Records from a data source

+ + + + +

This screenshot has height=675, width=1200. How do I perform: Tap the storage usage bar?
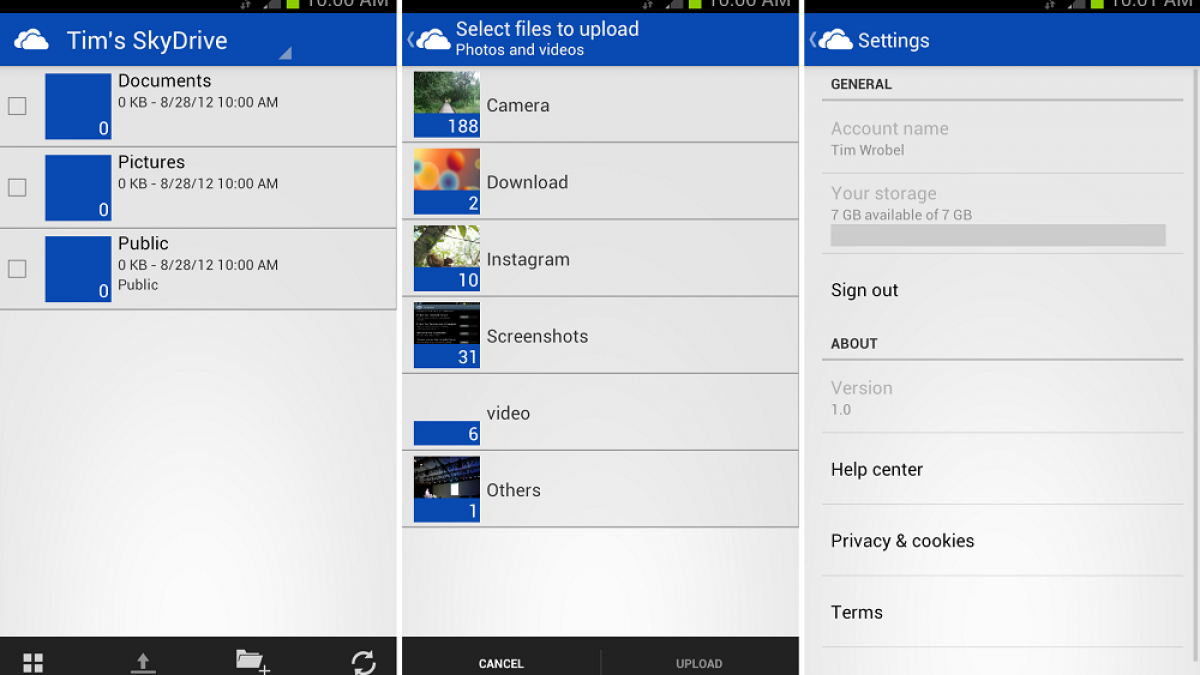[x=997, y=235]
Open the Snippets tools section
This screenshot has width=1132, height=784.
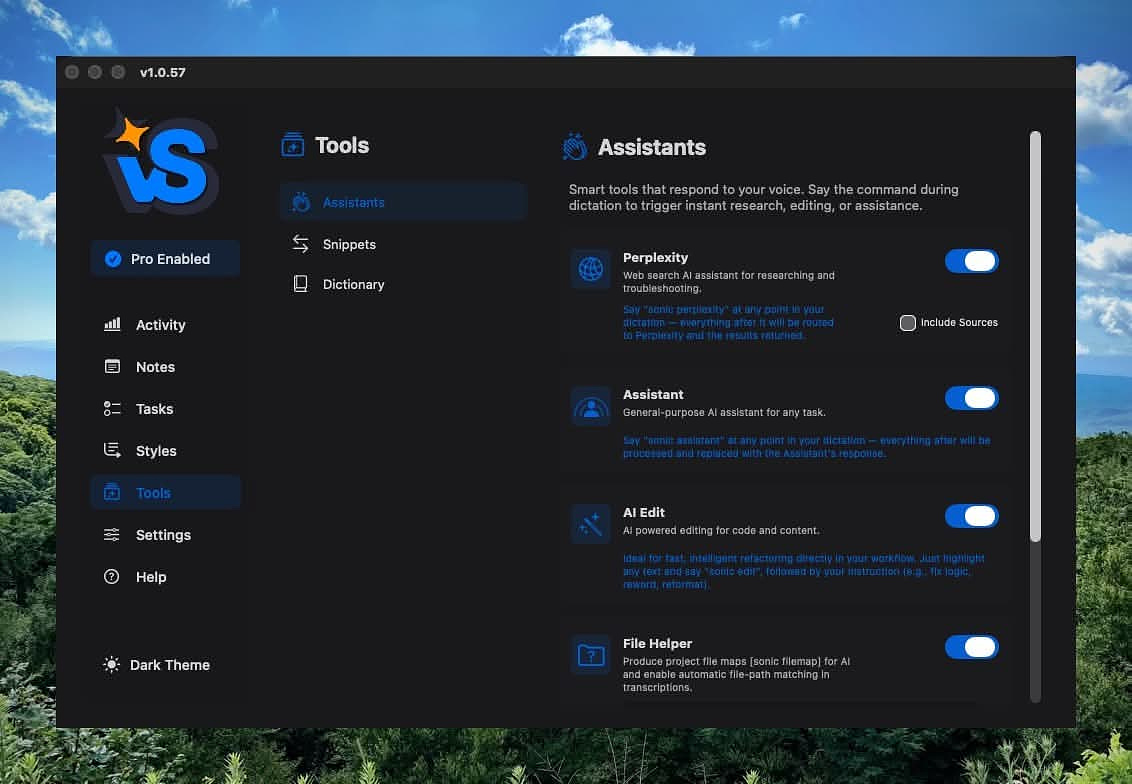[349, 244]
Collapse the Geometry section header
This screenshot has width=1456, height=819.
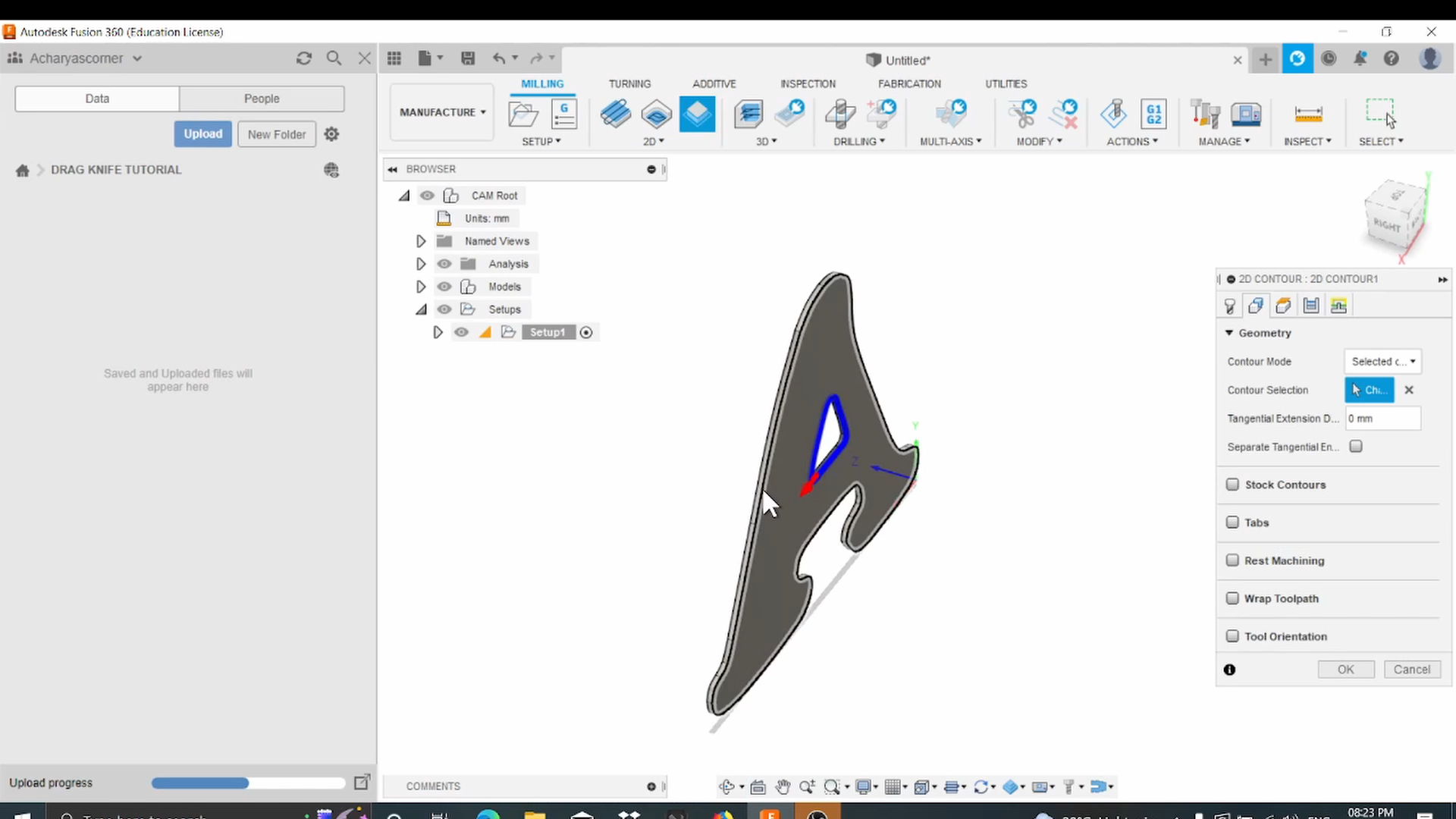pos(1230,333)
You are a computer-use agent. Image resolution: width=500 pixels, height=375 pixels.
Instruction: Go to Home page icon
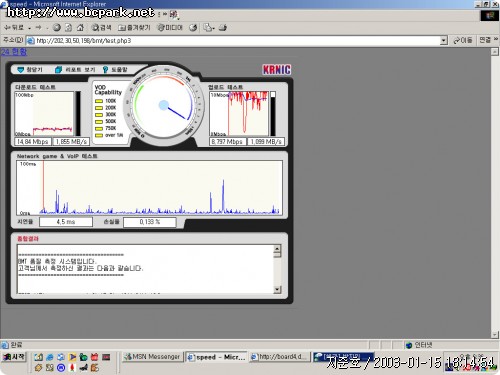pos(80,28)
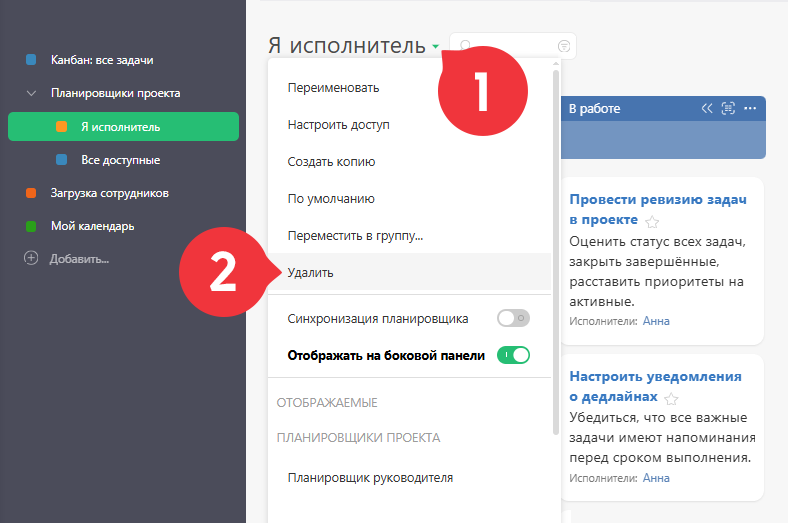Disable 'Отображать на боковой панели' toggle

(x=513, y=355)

+ + + + +

Work to be completed: Pull out each line of the material that contains the string "width". Case counts.

Complete answer:
This screenshot has height=675, width=1200. How do I perform: Tap the storage usage bar?
This screenshot has width=1132, height=784.
This screenshot has width=1456, height=819.
You are a computer-use agent. Image resolution: width=500 pixels, height=375 pixels.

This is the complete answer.